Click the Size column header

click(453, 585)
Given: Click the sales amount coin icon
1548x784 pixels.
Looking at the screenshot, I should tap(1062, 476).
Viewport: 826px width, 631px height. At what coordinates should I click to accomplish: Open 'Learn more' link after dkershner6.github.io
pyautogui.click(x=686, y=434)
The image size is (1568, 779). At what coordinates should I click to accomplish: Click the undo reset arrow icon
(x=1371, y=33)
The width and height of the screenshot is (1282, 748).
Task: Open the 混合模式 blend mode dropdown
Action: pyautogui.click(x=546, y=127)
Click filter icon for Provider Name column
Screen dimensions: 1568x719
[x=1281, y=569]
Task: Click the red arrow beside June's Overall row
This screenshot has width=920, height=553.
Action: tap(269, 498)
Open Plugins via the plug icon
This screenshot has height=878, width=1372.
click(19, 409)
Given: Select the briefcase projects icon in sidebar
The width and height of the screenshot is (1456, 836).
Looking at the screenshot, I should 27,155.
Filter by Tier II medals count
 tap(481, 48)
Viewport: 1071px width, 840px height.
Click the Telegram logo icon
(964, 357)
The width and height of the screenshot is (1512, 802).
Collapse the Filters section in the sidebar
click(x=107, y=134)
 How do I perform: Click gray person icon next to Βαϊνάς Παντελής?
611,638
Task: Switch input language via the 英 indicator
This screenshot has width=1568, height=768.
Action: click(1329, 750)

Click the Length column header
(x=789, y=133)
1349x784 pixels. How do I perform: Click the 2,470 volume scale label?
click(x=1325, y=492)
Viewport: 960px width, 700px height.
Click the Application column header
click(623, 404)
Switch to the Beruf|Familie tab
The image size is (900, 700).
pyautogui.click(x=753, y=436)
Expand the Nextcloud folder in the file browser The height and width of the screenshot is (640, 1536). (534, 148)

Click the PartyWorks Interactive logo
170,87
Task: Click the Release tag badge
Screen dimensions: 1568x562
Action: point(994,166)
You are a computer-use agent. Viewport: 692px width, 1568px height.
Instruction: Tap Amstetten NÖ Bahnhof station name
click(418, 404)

* Challenge *
Rewrite the items from the first line through the line containing "(x=789, y=133)", inclusive, changing "icon" to "symbol" wherever it occurs and leaving everything else as it is.

* Worked solution *
Click the Size column header

click(453, 585)
Given: Click the sales amount coin symbol
1548x784 pixels.
Looking at the screenshot, I should tap(1062, 476).
Viewport: 826px width, 631px height. At what coordinates should I click to accomplish: Open 'Learn more' link after dkershner6.github.io
pyautogui.click(x=686, y=434)
The image size is (1568, 779). At what coordinates should I click to accomplish: Click the undo reset arrow symbol
(x=1371, y=33)
The width and height of the screenshot is (1282, 748).
Task: Open the 混合模式 blend mode dropdown
Action: pyautogui.click(x=546, y=127)
Click filter symbol for Provider Name column
Screen dimensions: 1568x719
[x=1281, y=569]
Task: Click the red arrow beside June's Overall row
This screenshot has width=920, height=553.
Action: tap(269, 498)
Open Plugins via the plug symbol
This screenshot has height=878, width=1372.
click(19, 409)
Given: Select the briefcase projects symbol in sidebar
The width and height of the screenshot is (1456, 836).
Looking at the screenshot, I should 27,155.
Filter by Tier II medals count
 tap(481, 48)
Viewport: 1071px width, 840px height.
Click the Telegram logo symbol
(964, 357)
The width and height of the screenshot is (1512, 802).
Collapse the Filters section in the sidebar
click(x=107, y=134)
 How do I perform: Click gray person symbol next to Βαϊνάς Παντελής?
611,638
Task: Switch input language via the 英 indicator
This screenshot has width=1568, height=768.
Action: click(1329, 750)

Click the Length column header
(x=789, y=133)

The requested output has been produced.